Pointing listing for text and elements
::::::::
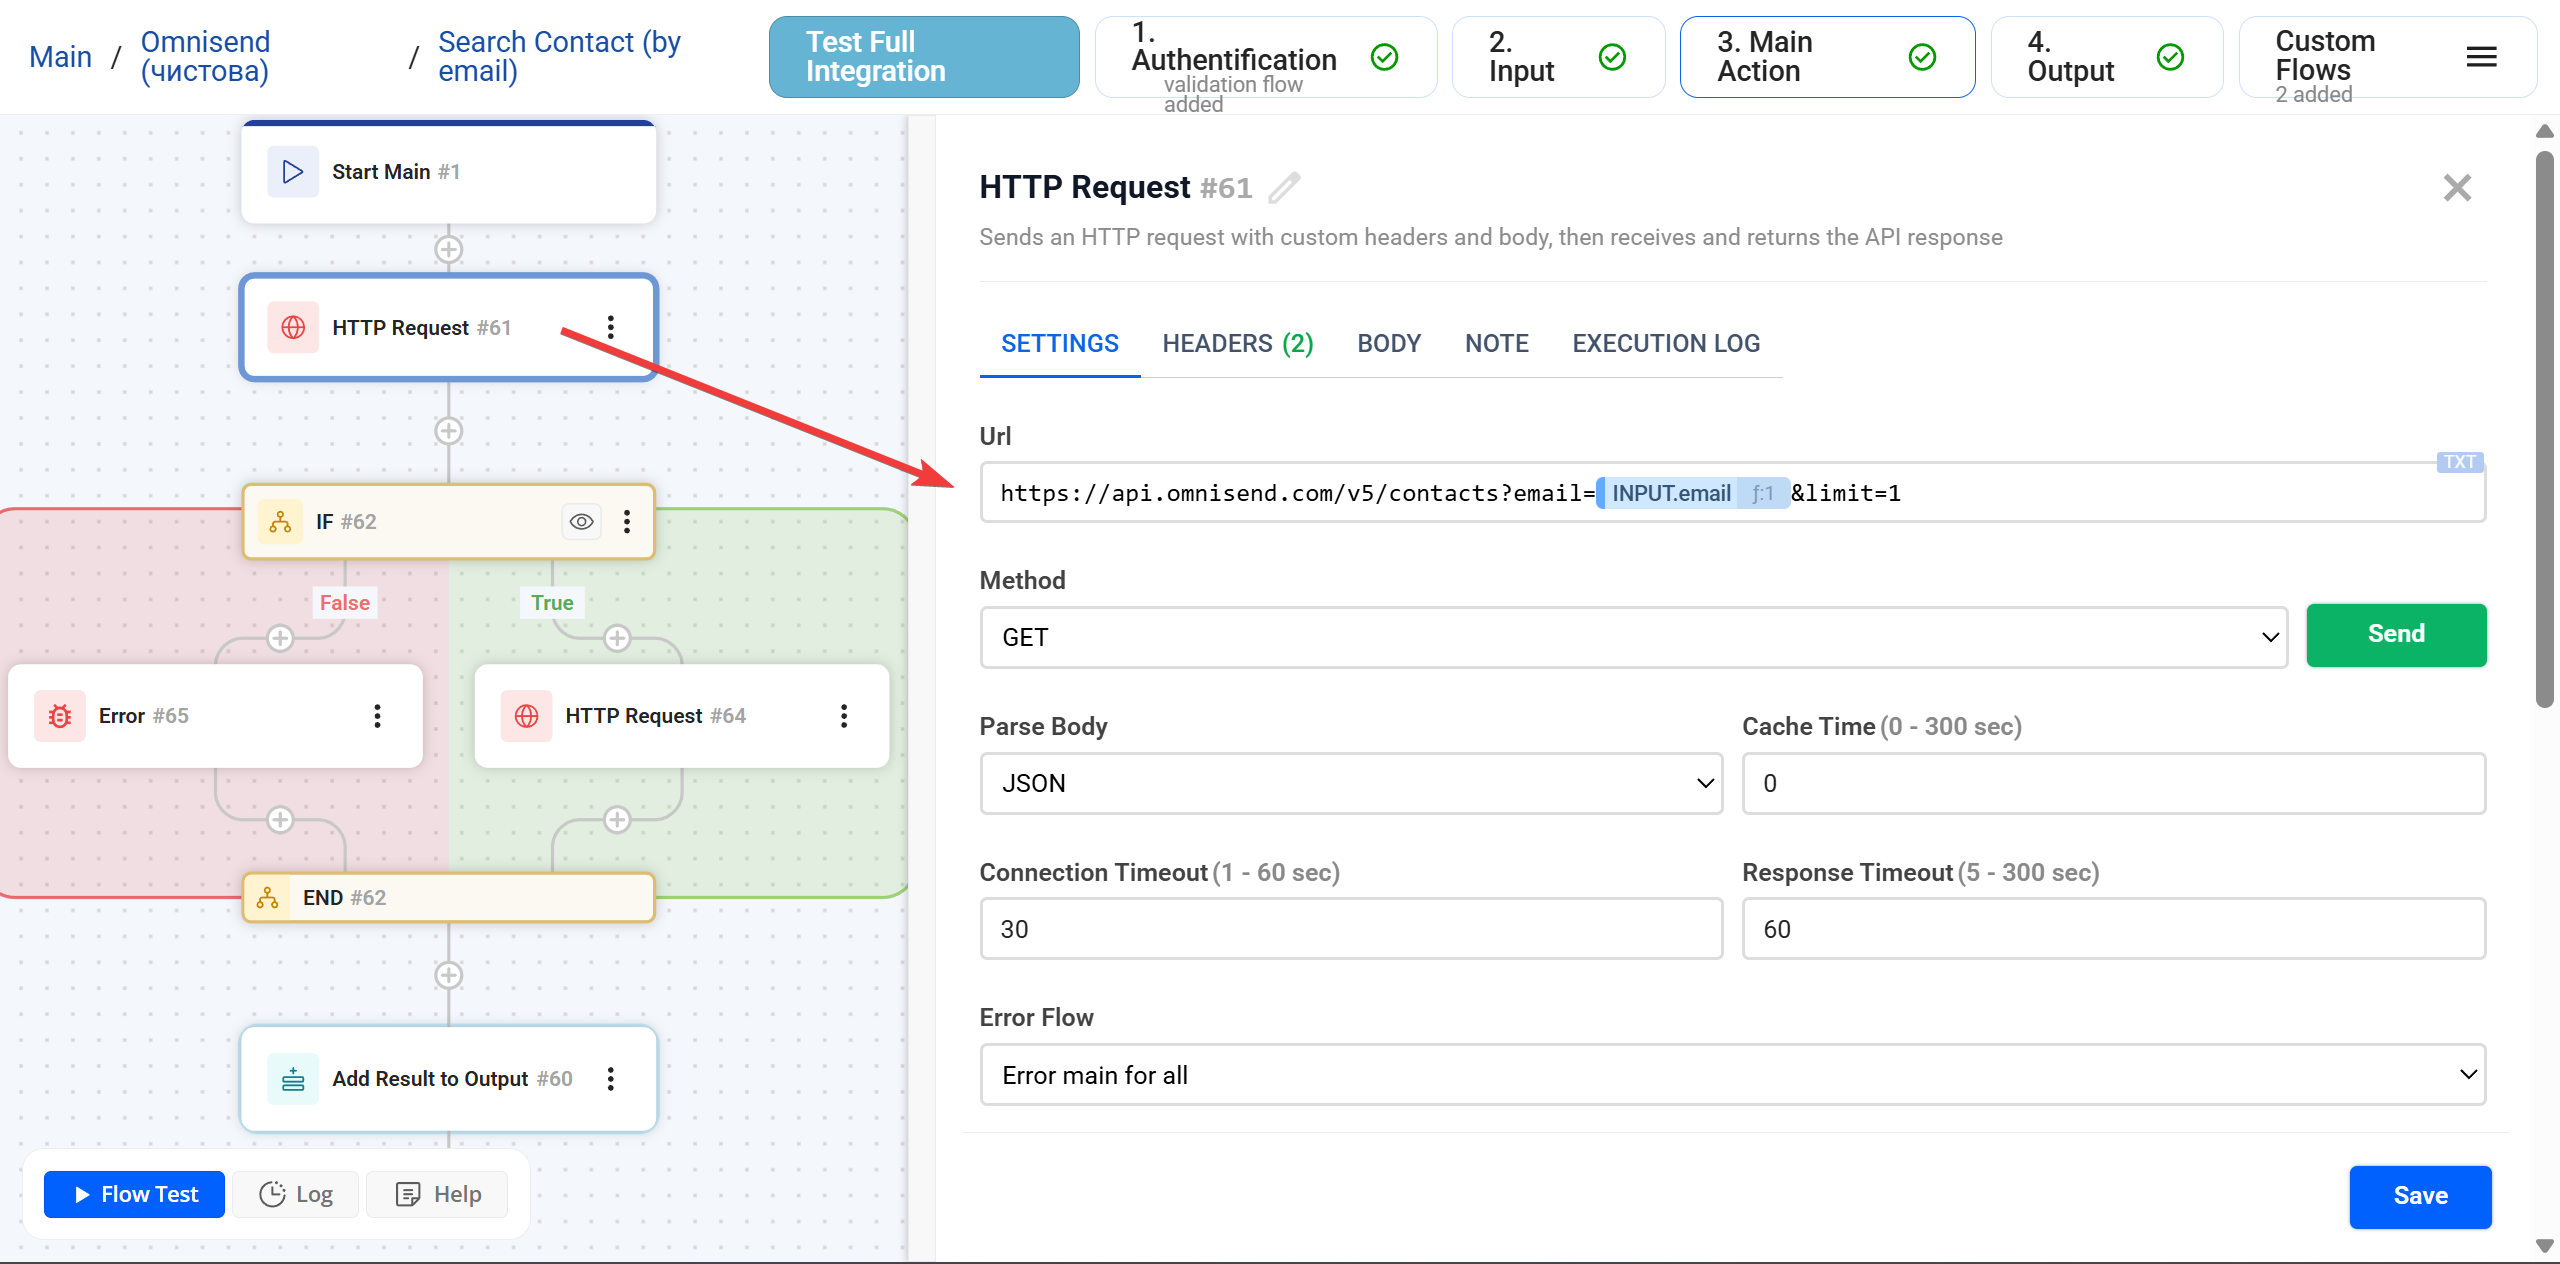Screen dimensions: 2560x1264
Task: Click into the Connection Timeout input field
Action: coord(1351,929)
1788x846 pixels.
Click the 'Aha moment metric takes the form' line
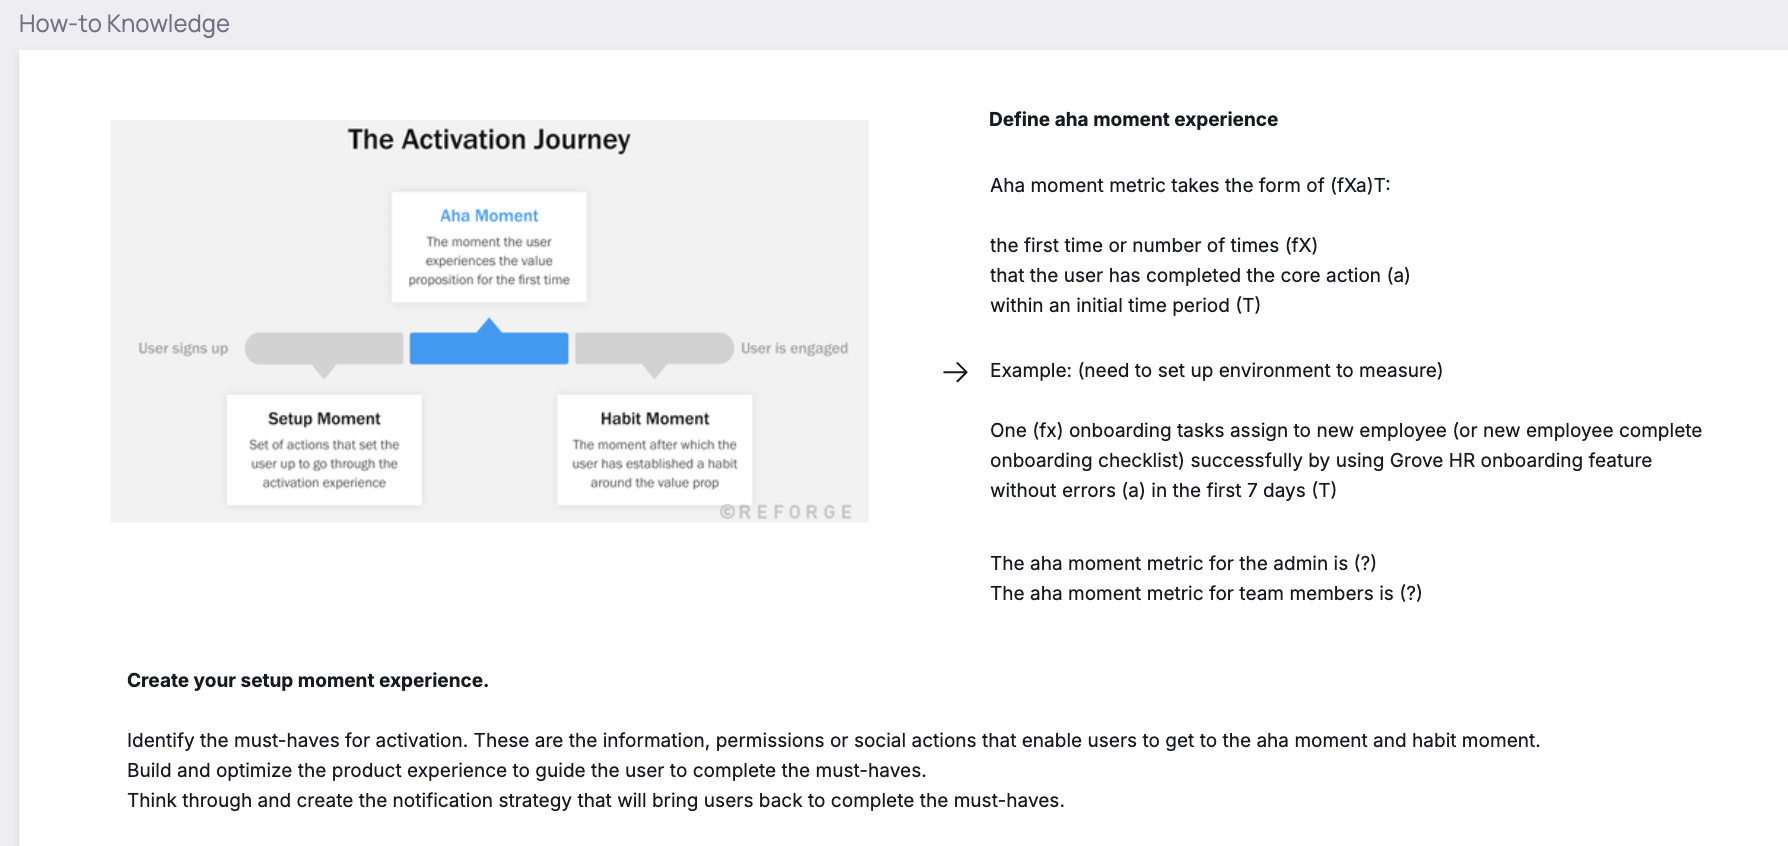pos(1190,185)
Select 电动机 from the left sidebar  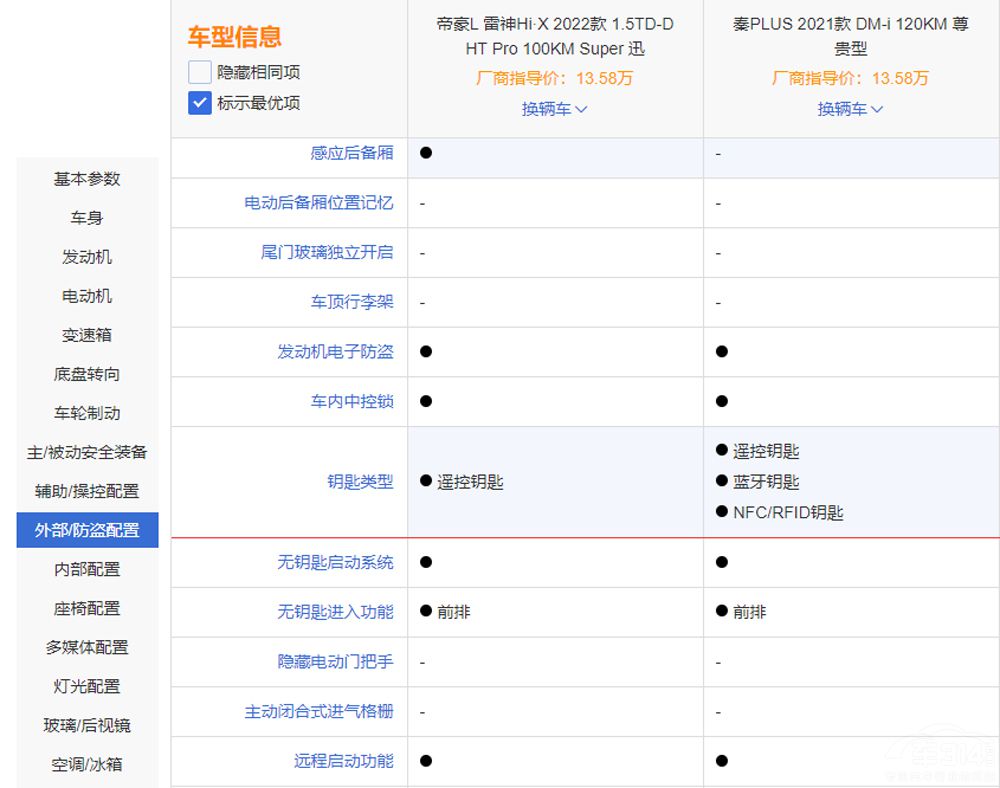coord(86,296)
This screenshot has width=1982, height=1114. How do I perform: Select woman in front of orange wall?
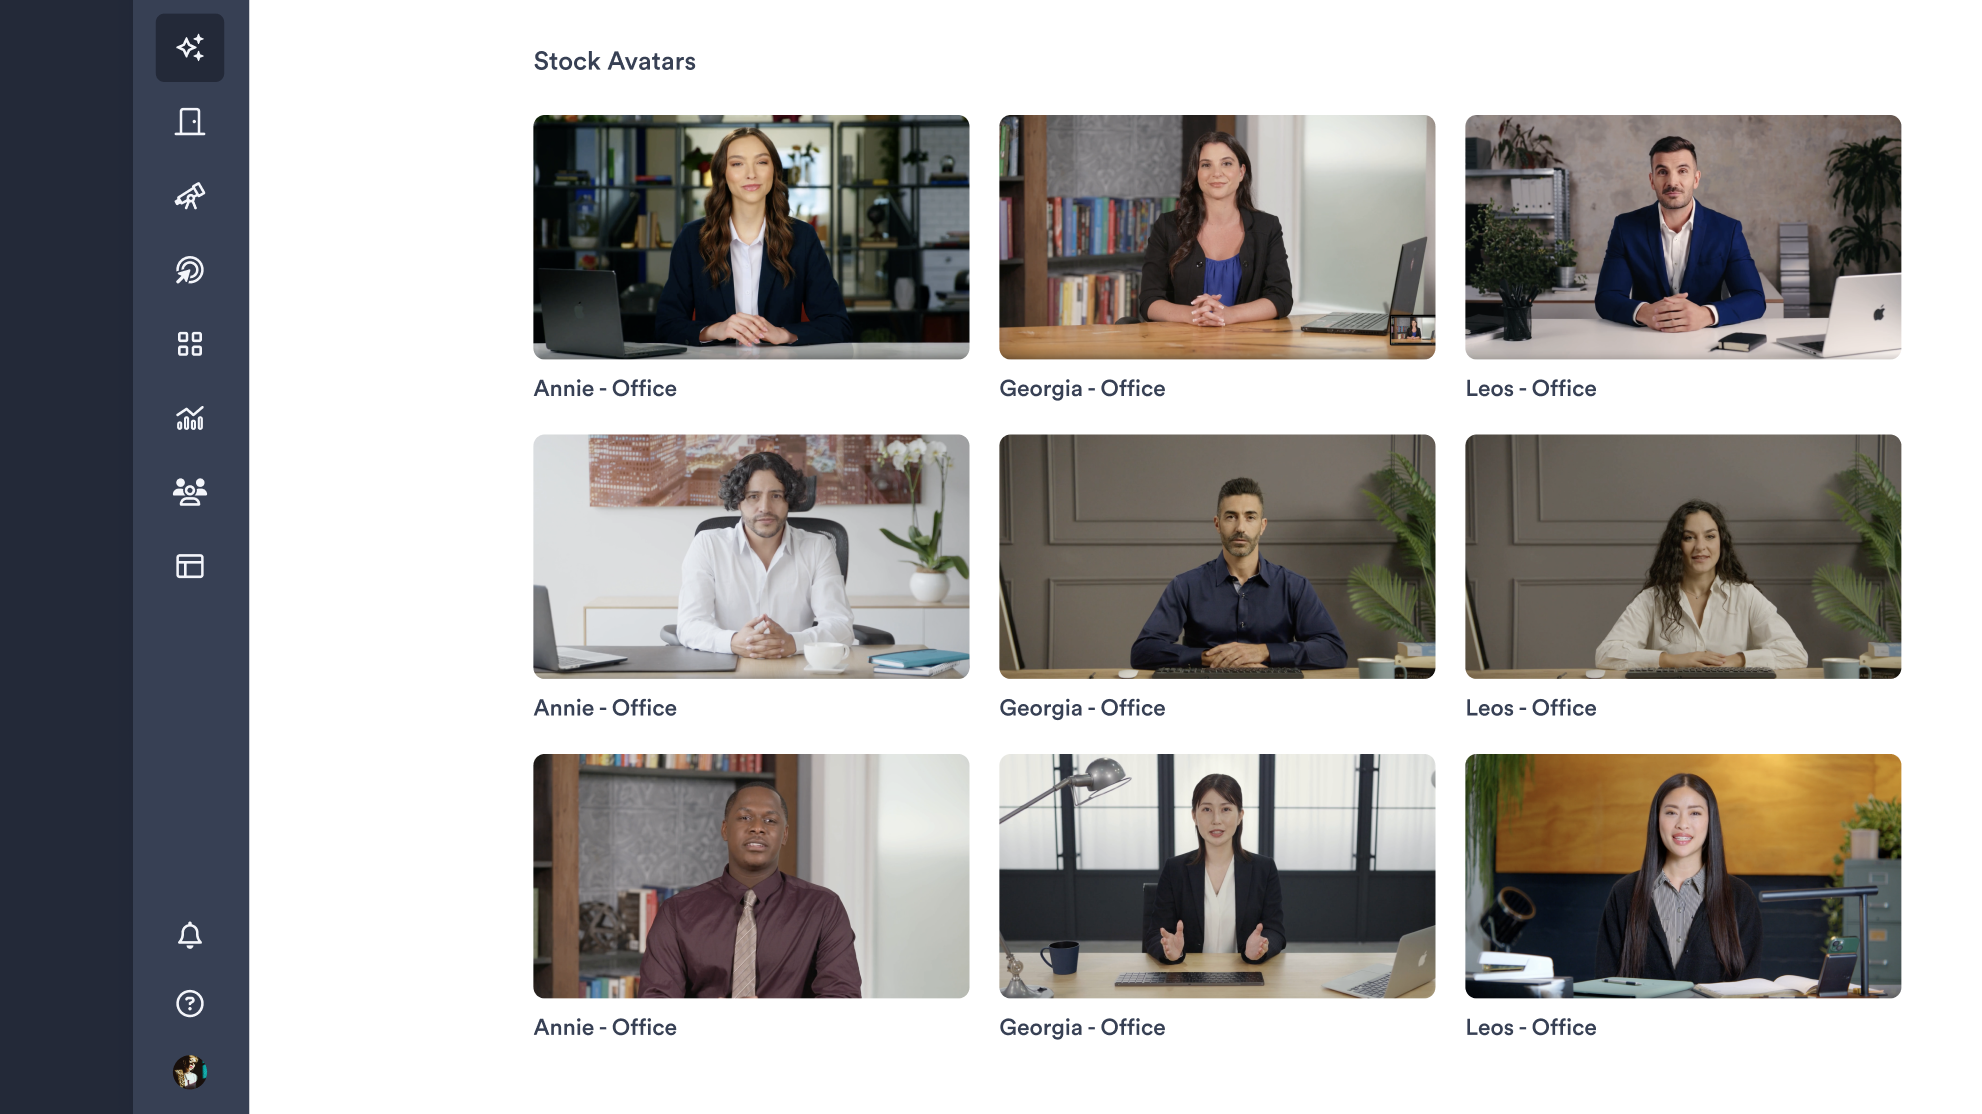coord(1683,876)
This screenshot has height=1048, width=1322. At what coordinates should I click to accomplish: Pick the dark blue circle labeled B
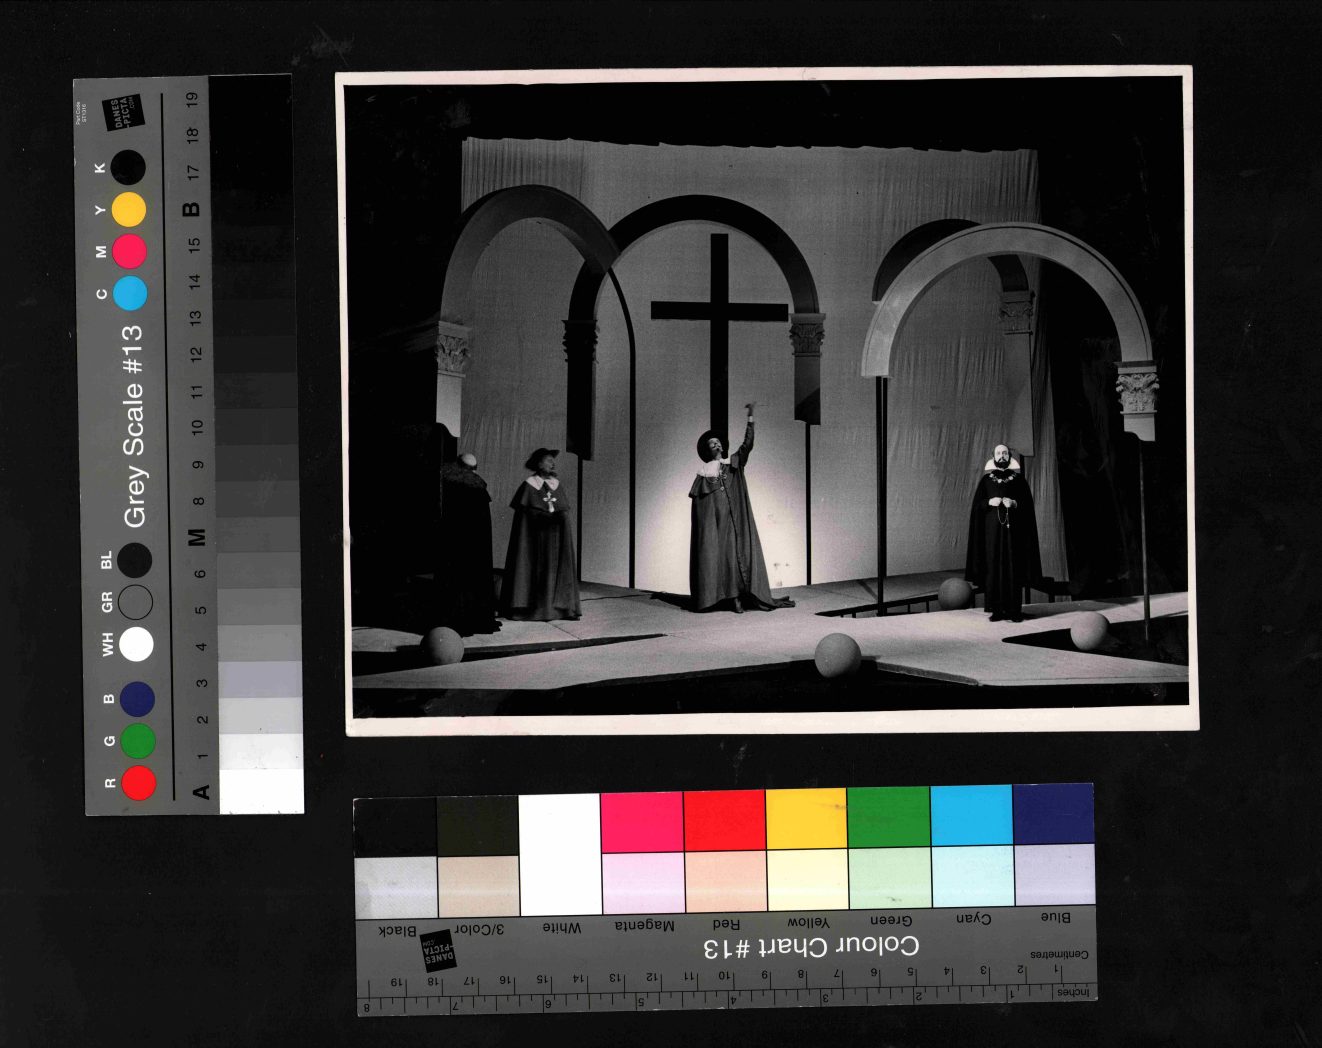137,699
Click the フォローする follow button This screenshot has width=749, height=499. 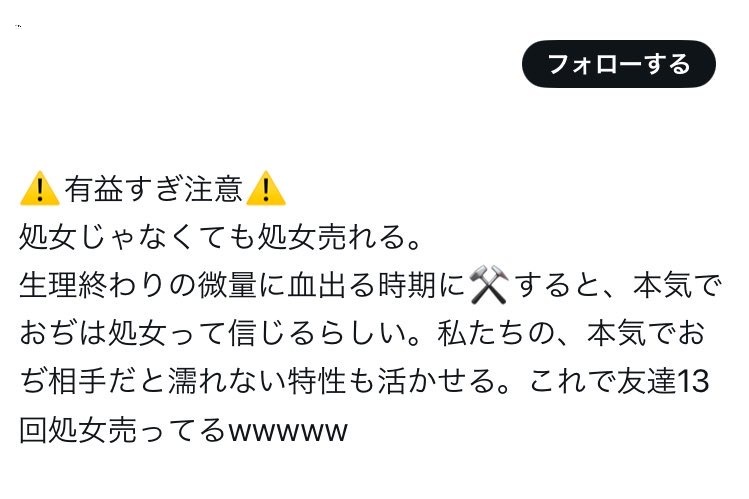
::::::::
**Given request**
Swap "screenshot" for "image" in the listing, from the line containing "This screenshot has width=1982, height=1114." through the end of the listing, inclusive, and return only those lines with everything else unchanged. Leave the pictures out of your answer.

**Reply**
This image has width=1982, height=1114. How do I perform: Select woman in front of orange wall?
coord(1683,876)
This image has height=1048, width=1322. At what coordinates should I click to accomplish: Pick the dark blue circle labeled B
137,699
Click the フォローする follow button This image has width=749, height=499. 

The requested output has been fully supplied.